The rapid rise of startups was brought on because we all dropped the notion that a company has to do “everything”. By segmenting the markets, and biting off the piece that that company excels at, innovation could continue compounding at a steady rate.
But this goes beyond just outsourcing a competency. Apple uses almost a dozen other companies to create the iPhone and makes almost no hardware in-house. Apple is a software company. By being located in the Valley, it has access to the best engineers and other talents that the US can offer. By allowing them to do what they do, they can create amazing firmware for the phone to operate on, and for their ecosystem to thrive on.
Uber doesn’t own a single car. What people fail to understand is that there is no reason to own the commodity, if you are trying to create the non commoditized product — the AI brain. Cars and rides, in Uber’s case, are only training routines for their AI machine to learn all the roads of the world. That is why they will take full advantage of the fact that they don’t have to own their own fleet. By having an efficient marketplace, they can attract enough drivers to create the fleet for them.
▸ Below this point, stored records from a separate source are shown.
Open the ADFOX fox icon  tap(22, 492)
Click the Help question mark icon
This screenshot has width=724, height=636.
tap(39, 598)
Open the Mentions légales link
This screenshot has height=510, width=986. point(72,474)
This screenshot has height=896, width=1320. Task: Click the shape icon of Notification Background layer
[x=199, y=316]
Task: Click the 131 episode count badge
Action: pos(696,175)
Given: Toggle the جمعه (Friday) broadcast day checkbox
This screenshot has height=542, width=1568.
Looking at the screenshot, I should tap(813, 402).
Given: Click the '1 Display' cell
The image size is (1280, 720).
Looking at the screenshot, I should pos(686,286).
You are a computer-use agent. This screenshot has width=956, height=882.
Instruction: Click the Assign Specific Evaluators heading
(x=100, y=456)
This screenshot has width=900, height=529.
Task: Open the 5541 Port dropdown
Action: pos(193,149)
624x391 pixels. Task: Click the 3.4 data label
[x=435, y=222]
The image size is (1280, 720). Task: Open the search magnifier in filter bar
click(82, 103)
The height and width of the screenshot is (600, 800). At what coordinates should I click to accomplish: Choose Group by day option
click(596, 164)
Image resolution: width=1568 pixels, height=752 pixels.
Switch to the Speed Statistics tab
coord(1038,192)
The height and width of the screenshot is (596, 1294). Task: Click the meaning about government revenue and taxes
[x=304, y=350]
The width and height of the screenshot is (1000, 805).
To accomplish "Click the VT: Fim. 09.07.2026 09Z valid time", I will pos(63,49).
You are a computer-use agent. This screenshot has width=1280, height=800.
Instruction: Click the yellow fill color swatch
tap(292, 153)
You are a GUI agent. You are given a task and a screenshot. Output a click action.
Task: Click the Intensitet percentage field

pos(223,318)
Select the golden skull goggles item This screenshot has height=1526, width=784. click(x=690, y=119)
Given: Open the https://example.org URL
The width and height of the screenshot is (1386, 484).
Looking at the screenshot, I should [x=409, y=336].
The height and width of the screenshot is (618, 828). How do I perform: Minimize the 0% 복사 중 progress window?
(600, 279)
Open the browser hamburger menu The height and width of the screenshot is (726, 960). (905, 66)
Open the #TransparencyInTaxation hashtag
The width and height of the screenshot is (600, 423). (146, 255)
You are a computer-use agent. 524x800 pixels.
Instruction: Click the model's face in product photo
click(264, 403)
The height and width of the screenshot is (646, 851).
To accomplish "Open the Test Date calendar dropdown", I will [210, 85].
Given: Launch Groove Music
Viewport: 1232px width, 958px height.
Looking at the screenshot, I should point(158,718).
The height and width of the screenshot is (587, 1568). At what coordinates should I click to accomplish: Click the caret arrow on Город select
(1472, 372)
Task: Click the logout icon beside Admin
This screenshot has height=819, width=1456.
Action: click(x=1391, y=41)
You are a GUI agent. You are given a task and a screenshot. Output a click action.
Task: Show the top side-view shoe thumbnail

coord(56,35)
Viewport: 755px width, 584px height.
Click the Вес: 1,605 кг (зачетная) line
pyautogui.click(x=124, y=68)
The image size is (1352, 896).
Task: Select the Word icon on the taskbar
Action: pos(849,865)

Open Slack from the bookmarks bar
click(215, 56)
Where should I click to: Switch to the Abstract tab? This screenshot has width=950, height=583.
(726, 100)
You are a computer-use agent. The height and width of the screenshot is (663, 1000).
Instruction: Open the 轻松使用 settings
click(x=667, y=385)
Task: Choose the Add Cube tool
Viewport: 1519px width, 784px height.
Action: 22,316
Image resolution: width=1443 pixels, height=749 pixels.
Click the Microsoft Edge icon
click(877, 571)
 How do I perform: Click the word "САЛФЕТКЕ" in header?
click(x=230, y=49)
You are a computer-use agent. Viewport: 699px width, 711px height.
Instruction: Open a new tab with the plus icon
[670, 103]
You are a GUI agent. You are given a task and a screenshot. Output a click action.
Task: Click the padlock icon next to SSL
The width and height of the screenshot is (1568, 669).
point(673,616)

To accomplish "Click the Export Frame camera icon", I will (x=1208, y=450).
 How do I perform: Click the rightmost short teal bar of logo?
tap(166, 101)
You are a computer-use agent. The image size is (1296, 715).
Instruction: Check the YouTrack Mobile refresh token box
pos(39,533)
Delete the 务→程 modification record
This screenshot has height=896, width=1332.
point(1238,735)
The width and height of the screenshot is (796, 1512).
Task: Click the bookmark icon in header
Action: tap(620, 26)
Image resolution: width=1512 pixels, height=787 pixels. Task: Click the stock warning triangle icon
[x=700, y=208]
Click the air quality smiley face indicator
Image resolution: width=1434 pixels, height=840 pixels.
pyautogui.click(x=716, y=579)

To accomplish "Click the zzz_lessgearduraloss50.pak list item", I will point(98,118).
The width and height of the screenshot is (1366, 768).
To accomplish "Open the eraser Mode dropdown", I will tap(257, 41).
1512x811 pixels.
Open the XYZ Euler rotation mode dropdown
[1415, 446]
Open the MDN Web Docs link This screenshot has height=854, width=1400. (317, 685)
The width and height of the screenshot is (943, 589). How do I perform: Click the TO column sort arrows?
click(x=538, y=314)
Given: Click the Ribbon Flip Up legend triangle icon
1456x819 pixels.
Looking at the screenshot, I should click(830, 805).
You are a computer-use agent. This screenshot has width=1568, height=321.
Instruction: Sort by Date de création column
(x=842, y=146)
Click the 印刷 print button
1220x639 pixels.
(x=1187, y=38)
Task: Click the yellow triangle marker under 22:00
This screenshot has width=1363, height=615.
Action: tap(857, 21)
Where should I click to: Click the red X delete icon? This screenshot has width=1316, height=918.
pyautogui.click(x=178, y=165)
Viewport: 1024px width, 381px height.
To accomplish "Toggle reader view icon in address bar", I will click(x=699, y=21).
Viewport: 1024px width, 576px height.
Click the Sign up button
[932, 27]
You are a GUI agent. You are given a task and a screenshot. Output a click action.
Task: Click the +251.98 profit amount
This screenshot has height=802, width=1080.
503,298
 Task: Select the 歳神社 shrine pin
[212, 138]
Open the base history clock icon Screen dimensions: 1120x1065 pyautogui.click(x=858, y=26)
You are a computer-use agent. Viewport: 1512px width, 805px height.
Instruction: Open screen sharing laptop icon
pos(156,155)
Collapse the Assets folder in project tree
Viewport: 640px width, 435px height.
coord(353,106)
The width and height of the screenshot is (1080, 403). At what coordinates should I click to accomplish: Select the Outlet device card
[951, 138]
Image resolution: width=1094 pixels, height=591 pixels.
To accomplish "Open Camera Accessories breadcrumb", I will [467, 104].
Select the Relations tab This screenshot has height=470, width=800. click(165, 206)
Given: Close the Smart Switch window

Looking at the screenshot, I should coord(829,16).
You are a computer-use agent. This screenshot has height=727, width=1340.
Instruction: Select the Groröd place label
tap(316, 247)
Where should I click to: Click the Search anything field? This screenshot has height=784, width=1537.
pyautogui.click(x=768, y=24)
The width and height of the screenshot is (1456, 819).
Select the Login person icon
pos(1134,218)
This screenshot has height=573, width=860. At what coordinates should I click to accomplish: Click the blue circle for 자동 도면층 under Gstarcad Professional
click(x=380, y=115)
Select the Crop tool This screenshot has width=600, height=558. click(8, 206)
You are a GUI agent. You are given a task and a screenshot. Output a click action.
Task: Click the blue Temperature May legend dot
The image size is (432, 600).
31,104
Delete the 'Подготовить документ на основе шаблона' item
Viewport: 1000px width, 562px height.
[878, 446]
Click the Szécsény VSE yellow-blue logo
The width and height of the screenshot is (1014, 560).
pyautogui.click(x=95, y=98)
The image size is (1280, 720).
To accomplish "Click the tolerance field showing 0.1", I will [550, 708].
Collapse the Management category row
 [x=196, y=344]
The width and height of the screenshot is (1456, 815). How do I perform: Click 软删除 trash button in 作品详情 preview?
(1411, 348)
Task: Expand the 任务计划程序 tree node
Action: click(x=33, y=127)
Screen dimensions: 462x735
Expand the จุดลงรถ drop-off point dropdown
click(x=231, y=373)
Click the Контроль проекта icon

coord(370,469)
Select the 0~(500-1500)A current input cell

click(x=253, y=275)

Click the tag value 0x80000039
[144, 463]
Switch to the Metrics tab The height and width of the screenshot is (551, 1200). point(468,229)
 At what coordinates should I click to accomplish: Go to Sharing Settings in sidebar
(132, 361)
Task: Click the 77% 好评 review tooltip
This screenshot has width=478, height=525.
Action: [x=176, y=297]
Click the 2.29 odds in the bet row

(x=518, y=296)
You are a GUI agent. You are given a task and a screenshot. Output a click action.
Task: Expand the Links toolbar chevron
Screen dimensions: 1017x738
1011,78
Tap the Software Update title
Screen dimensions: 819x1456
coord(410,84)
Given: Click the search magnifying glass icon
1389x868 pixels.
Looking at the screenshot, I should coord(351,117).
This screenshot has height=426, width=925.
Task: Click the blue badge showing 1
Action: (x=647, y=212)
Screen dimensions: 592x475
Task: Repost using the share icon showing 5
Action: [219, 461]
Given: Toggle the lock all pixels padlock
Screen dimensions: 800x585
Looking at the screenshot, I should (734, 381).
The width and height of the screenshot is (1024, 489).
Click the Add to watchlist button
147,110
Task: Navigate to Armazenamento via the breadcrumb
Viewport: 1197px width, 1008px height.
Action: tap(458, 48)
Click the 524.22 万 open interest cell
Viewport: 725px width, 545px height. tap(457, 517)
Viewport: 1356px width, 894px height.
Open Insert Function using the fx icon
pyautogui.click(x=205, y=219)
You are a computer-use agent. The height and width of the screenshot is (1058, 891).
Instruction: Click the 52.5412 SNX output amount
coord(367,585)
In addition, operating at a time where legislation is trying to understand the gig economy is opportunistic and short lived. Uber is having trouble turning a profit as it is. If legislation decides to treat it as a real company, Uber could pay up to an additional $4B out to its workers.
Logistics startups have an average valuation of $5M and AngelList has over 1100 of them. Their main value add is wrapping hundred year old technology (shipping, trucking, etc) in software. And with that software offer a suite of products that help employees. This can range from tracking of the cargo or individual freight to invoicing to paying employees.
What’s the play here?
Simple. Software will allow logistics companies to be more efficient. Logistics companies will seek more efficiency. Software companies will build more tools to fulfill those use cases. Logistic companies will enter more of their information into Software. Logistic companies will slowly become more reliant on Software. Software will be able to offer goods and eventually cut the Logistic companies out of the chain.
We have seen it happen with Dropshipping. Dropshipping is a retail fulfillment method where a store doesn’t keep the products it sells in stock. Instead, when a store sells a product, it purchases the item from a third party and has it shipped directly to the customer. As a result, the merchant never sees or handles the product.
The biggest difference between dropshipping and the standard retail model is that the selling merchant doesn’t stock or own inventory. Instead, the merchant purchases inventory as needed from a third party — usually a wholesaler or manufacturer — to fulfill orders.